# How to connect washer drain hose to laundry tub



## tylerarb (Sep 11, 2016)

I just bought a new LG top loading washer. My house has a laundry tub, not a standpipe. The washer was installed with a light-weight "plastic" hose and without a way to clip it to the laundry tub. I ran a load of wash and the hose just popped off the laundry tub, dumping water all over the floor.

How can I fix this? Never had this problem before.


----------



## de-nagorg (Feb 23, 2014)

Can you change the hose, for a repair kit one from the hardware store?

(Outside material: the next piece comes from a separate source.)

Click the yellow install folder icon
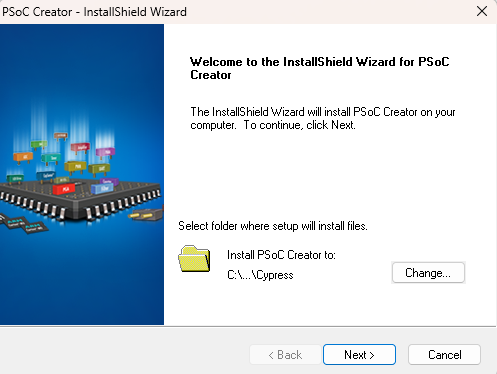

A picture of your setup would be a big help.


ED


----------



## rjniles (Feb 5, 2007)

Google "washer drain hose retainer" and you will get a number of options.


----------



## Dave Sal (Dec 20, 2012)

I had a similar issue. I went to the orange apron store and picked up a clamp and screwed one side into the laundry tub. The hose doesn't need much help staying put. Oh, and thanks for reminding me to change the lint screen. :devil3:


----------



## tylerarb (Sep 11, 2016)

Thank you to all of you for your suggestions. I decided to try Dave Sal's idea of screwing a hose clamp to the laundry tub. Could not find any repair kit at either box box or hardware stores. All that they had was a new equally light weight hose which would work the same way as they one supplied by LG.


----------